Ter-angkatlah pantatku keatas sebagai puncak ledakan orgasme. Demikian hebat letupan ini hingga turut meledakkan segala stress, beban kehidupan, pelecehan, maupun permasalahan apapun itu.
Alex begitu mahir.
D

itahannya pantatku agar tetap terangkat dengan kedua tangannya. Sambil trus lidahnya menjilat terfokus pada area klitoris yang telah menebal. Dijilatnya area itu lima menit lamanya sejak titik awal orgasmeku. Puncak kenikmatan ini membuatku mengeden menumpahkan cairan .kembali mengeden.kembali crotcrot terus demikian berantai sampai dua menit lamanya.

Jangan tanyakan bagaimana rupaku. Rambutku acak-acakan. Semua make up dari sore luluh beratakan. Lama Alex baru menghentikan hisapannya meninggalkan tubuhku dalam kondisi bergetar bergetar dan bergetar hebat. Dia peluk diriku yang masih berguncang..

hhhhhhhhhh.Alex oooooh

Seruku berusaha menghentikan efek orgasme yang terus terjadi, bahkan ketika pelakunya tidak lagi ada disana.

hhhhgh.hgggh

Ada tiga menitan rasanya aku terus bergetar sambil dipeluk oleh Alex.

Ketika badai itu berhenti aku betul-betul lelah. Alex mengelus alisku, membelai hidung mancungku, dan memainkan jarinya di bibirku sebagai bentuk pemujaannya terhadap kecantikan wajahku.
Mbak Tantri kamu cantik katanya sambil memasukkan telunjuknya pelan kedalam mulutku agar kuhisap seperti anak kecil dengan permennya. Kuturi kemauannya dengan menghisap jarinya. Hal itu rupanya sangat menenangkan hatiku ibarat obat anti mabuk yang menyadarkan.

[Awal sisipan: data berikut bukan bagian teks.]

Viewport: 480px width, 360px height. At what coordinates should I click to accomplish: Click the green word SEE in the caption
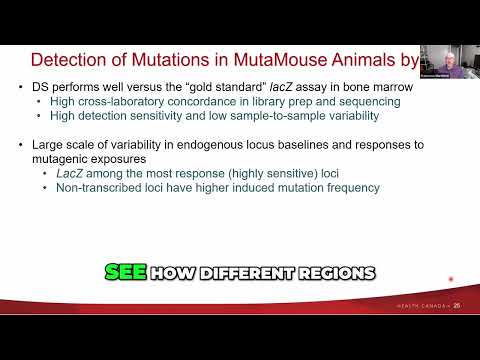coord(124,273)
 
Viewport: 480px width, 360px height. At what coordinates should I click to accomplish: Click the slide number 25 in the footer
coord(457,305)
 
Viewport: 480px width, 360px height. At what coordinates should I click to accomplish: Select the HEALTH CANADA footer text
coord(420,305)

Lama aku dalam pelukan Alex sebelum dia mendudukkanku kembali. Ketika didudukkan pantat ini kembali bergetar. Alex sangat mengerti hal ini dan kembali memelukku. Dia bantu rapikan rambutku yang acak-acakan agar kembali rapih. Inilah enaknya memiliki rambut pendek, cukup dengan belaian tangan, rambut itu kembali rapih seperti sedia kala.

Dimana tempat air minum Mbak? tanya Alex

Kuangkat tanganku menunjuk ke arah dapur masih dalam kondisi tidak mampu berkata apa-apa.

Alex beranjak dan kembali tak lama kemudian sambil membawa segelas teh manis yang dibikinnya sendiri.
Minum ini ya Mbak biar cepat segar!.

Dengan romantis dia menyuapi mulutku yang dehidrasi akibat banyaknya cairan yang terbuang. Begitu telaten dia menyuapiku sebelum kuambil gelas itu dari tangannya dan kuminum sisanya sendiri.
tttertima kasih ya Alex.

Kataku masih bergetar

sama-sama Mbak cantik. Alex cinta sama Mbak hiburnya sambil memelukku.

Merasa cukup pulih kulepaskan pelukannya.

Lex Mbak punya sesuatu untukmu. Sebentar Mbak ambil dulu kamu tunggu di dapur saja Pintaku.

Iya Mbak siap. Sesuatu apa ya Mbak??

Kamu tunggu saja!

Pintaku seraya berdiri merapikan gaun terusan putih yang telah berantakan menjadi saksi kenikmatan yang baru saja kureguk.